Oldenburg Das historisch niedrige Zinsniveau veranlasst viele Haushalte, „vermehrt Sachwerte zu erwerben oder sich langgehegte Konsumwünsche zu erfüllen“ – statt ihre Einlagen noch weiter aufzustocken. Mancher tilgt auch vorzeitig Kredite. Dies trug dazu bei, dass bei der Landessparkasse zu Oldenburg (LzO) das Kreditgeschäft 2012 langsamer wuchs als zuvor und die Einlagen leicht zurückgingen, wie Vorstandsvorsitzender Martin Grapentin erläuterte.

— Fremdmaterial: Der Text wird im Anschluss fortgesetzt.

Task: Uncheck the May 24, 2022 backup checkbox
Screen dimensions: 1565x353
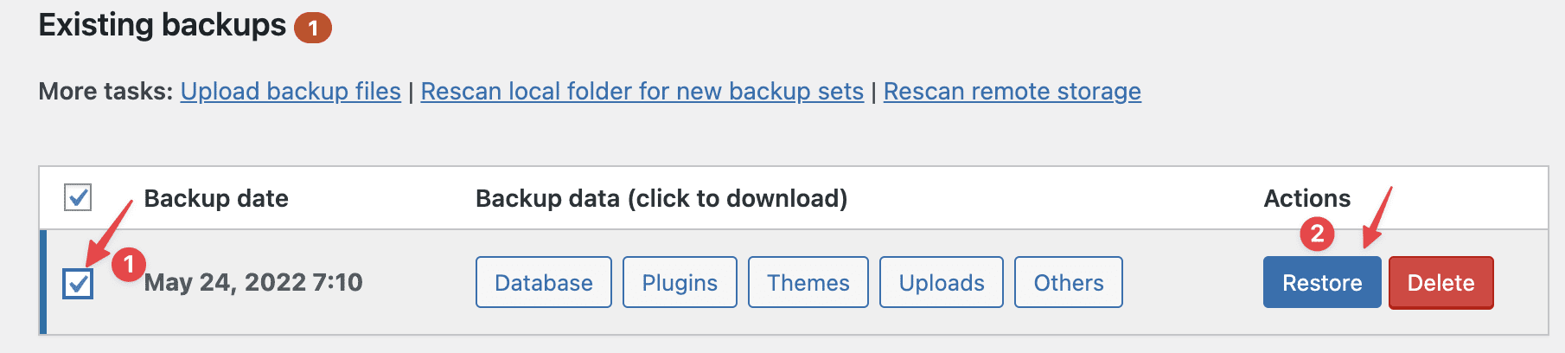Action: (x=78, y=283)
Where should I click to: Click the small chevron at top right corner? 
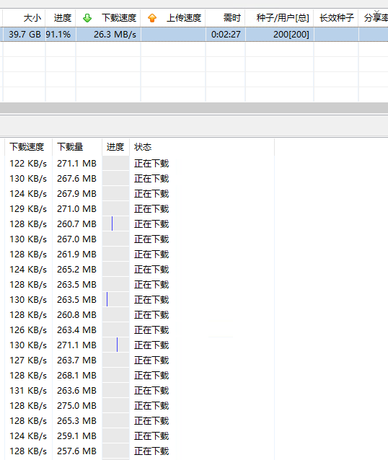tap(377, 12)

Unter dem Strich habe die Landessparkasse 2012 ein „zufrieden stellendes Ergebnis erzielt“, bilanzierte der LzO-Chef am Freitag. „In einem Jahr mit schwierigen Marktbedingungen konnten wir unseren Jahresüberschuss stabil halten und unsere Eigenkapitalbasis weiter stärken“, sagte er. Mit Blick auf die steigenden regulatorischen Anforderungen des Gesetzgebers sei dies „auch weiter das Gebot der Stunde“.

Die LzO baute ihr Kreditgeschäft um 0,6 Prozent auf 6,59 Milliarden Euro aus. Dabei wuchsen Kredite an Firmenkunden um rund zwei Prozent und an Privatpersonen um rund 0,6 Prozent, mit Schwerpunkt Wohnungsbau. Andere Segmente, wie die Beteiligung an überregionalen Konsortialkrediten, wurden reduziert.

Grapentin wies darauf hin, dass stets auch öffentliche Förderprogramme in Finanzierungsberatungen einbezogen würden. Allein 2012 hätten KfW, N-Bank und Landwirtschaftliche Rentenbank 1250 Darlehen über 190 Millionen Euro für LzO-Kunden neu zugesagt.

Die Einlagen von Kunden sanken um 2,3 Prozent auf 6,05 Milliarden Euro. Sehr kurze Einlageformen wurden bevorzugt. Angesichts der guten Börsenentwicklung seien auch in größerem Umfang Wertpapiere gekauft worden.

Einlagen und Kredite (je plus 30 Prozent) waren bei der LzO in den vergangenen zehn Jahren viel schneller gewachsen als bei den niedersächsischen Sparkassen insgesamt (17 und sechs Prozent). Um das enorme Wachstum abzufedern, seien die moderaten Kredit-Steigerungen „im Rahmen unserer geschäftlichen Planungen“, so Grapentin.

Sehr starke Zuwachsraten meldete die LzO unter anderem für die Bereiche Immobilienvermittlung (plus 22 Prozent auf 80,4 Millionen Euro) und Bausparverträge (9235 Verträge nach zuvor 8415).

Keinerlei Sorge bereitet die (nochmals ermäßigte) Risikovorsorge. Dies trug dazu bei, dass trotz eines leicht rückläufigen Zinsüberschusses von 187 Millionen Euro und stabilem Provisionsüberschuss (39,8 Mio.) ein unveränderter Überschuss von 20 Millionen Euro ausgewiesen wurde.

Die LzO betonte ihr Engagement für die Region. 928 Projekte wurden mit 4,4 Millionen Euro gefördert.

Sechs Filialen würden gerade ausgebaut. Besonders beachtet werde wegen der städtebaulichen Bedeutung Jever.

Bei den personalorientierten LzO-Projekten hob Grapentin die Leitung von Filialen (Rastede/Lohne) durch einige der 173 Auszubildenden für eine Woche hervor. Die LzO hat rund 1680 Mitarbeiter. 33 seien 2012 hinzugekommen. Ein Umfrage habe ergeben, dass die Mitarbeiter 1045 Ehrenämter ausüben.